▶ [Selected passage]

"""

No SEC grace period if significance exceeds 50%. If an acquisition exceeds 50% significance on any of the

three tests, the SEC requires target and pro forma financial statements to be included in a new registration statement, or in an amendment to an existing one. This is the case even if the acquisition is only probable and has not yet closed or closed only within the past 74 days. For this purpose, an acquisition is aggregated with any acquisitions that do not exceed 20% significance but closed after the date of the most recent audited balance sheet and any acquisitions that are only probable or which only closed during the past 74 days. If financial statements are required due to this aggregation, they need to cover at least one fiscal year (and latest interim period) for a majority of the targets, calculated based on significance.

No takedown if significance exceeds 50%. If the significance of an acquisition exceeds 50%, securities should

not be offered under already effective registration statements unless target and pro forma financial statements are included, except for secondary offerings or the issuance of securities under outstanding convertible securities or warrants. The SEC staff recently clarified that this bright-line guidance applies only to completed acquisitions. Otherwise, effective registration statements technically need to be updated with financial statements for subsequent completed or probable acquisitions only if, individually or together with other post-balance sheet date acquisitions, they constitute a fundamental change. Market practice may include the financial statements even in the absence of a fundamental change based on the materiality considerations discussed above.

"""

▶ [The task] Reproduce the passage on SEC acquisition significance, starting at "not be offered" and ending at "considerations discussed above.", with "fundamental change" changed to "material change" throughout.

▶ [Data supplied]
"""

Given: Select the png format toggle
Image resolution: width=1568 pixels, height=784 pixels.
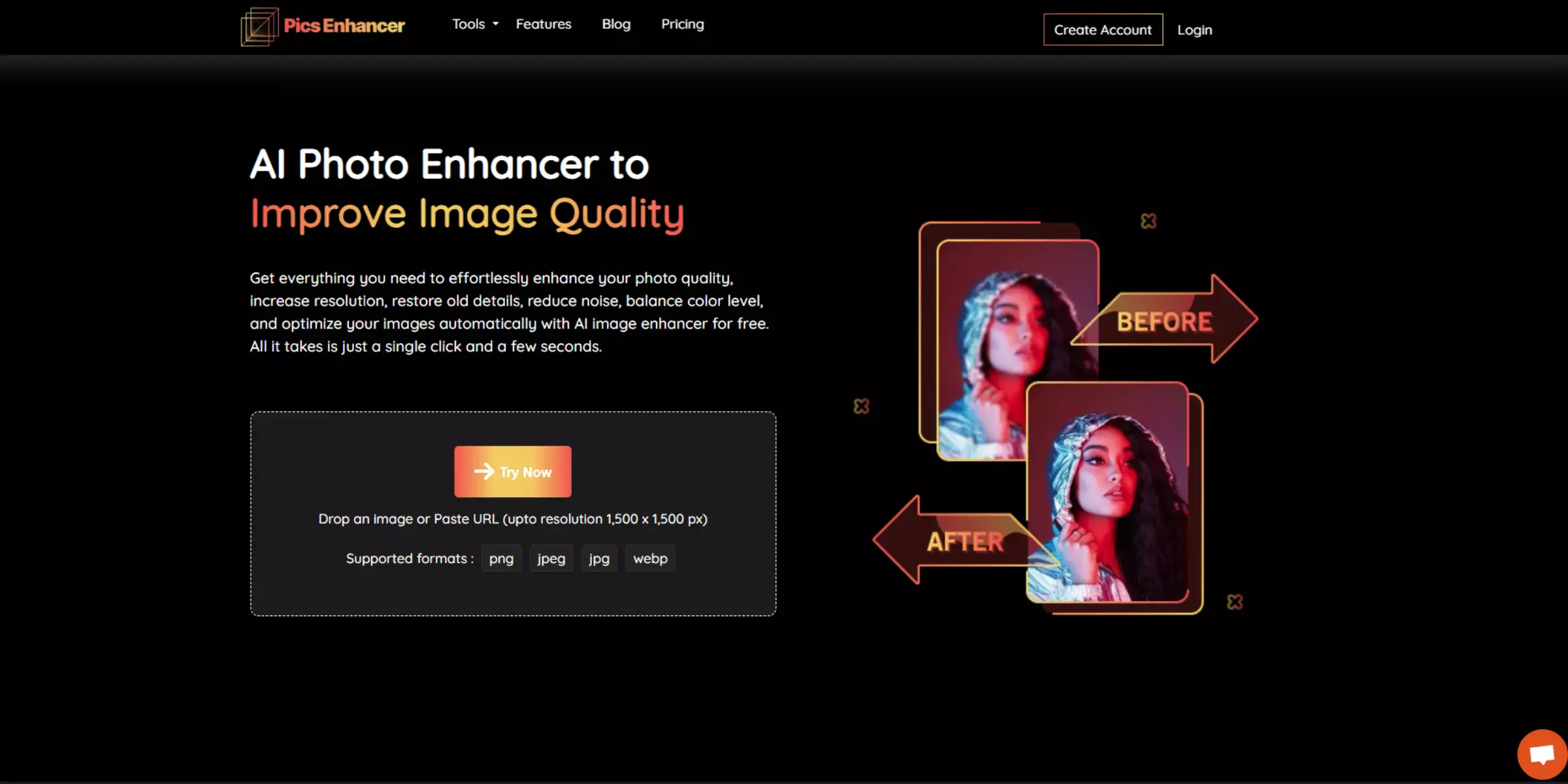Looking at the screenshot, I should coord(501,558).
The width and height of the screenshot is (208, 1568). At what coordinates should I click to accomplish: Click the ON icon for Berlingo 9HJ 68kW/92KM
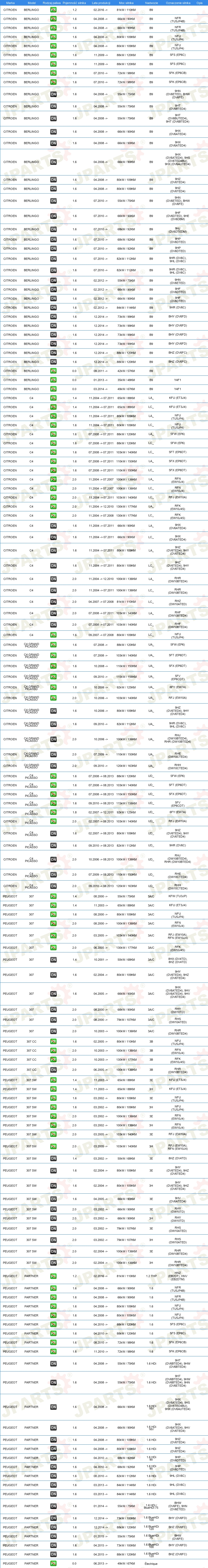click(53, 229)
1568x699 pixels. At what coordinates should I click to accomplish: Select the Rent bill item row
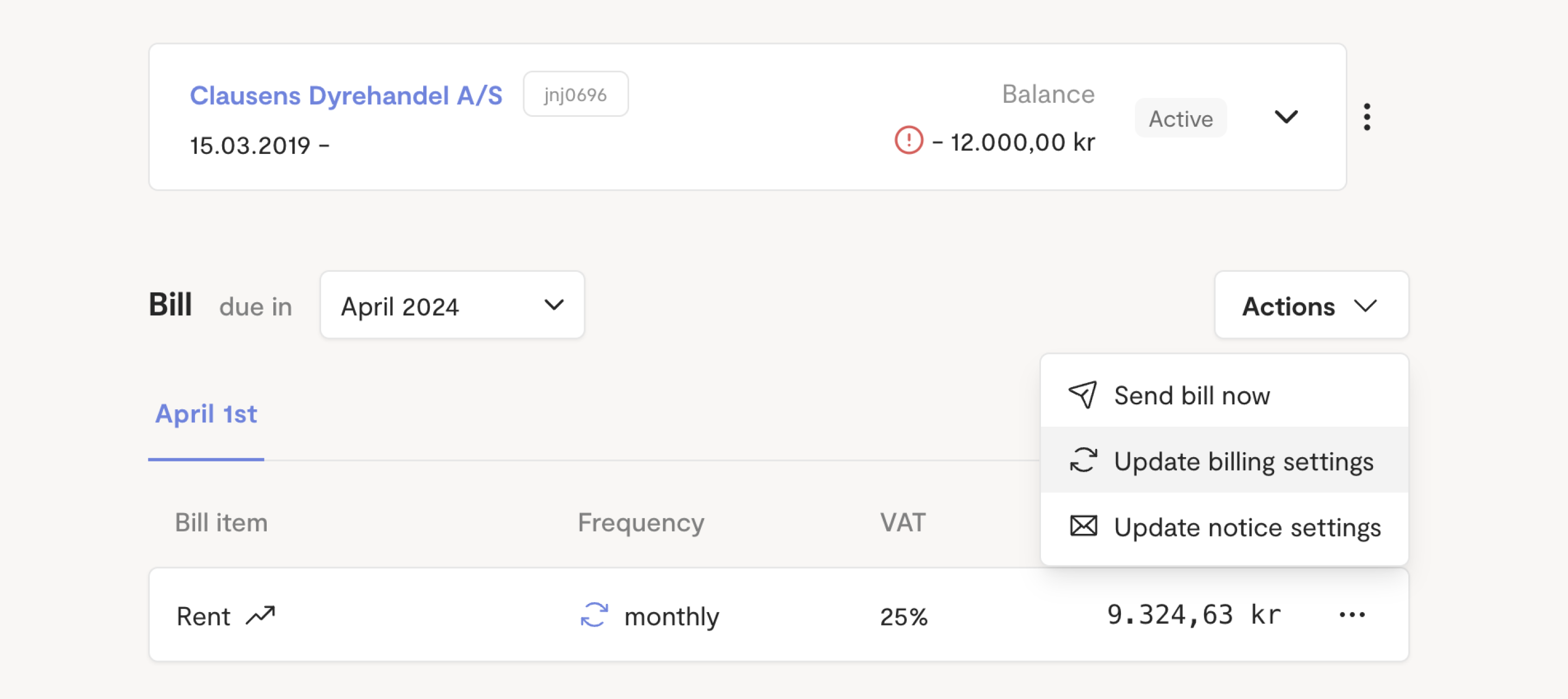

"""

▶ [Output of the exercise]
not be offered under already effective registration statements unless target and pro forma financial statements are included, except for secondary offerings or the issuance of securities under outstanding convertible securities or warrants. The SEC staff recently clarified that this bright-line guidance applies only to completed acquisitions. Otherwise, effective registration statements technically need to be updated with financial statements for subsequent completed or probable acquisitions only if, individually or together with other post-balance sheet date acquisitions, they constitute a material change. Market practice may include the financial statements even in the absence of a material change based on the materiality considerations discussed above.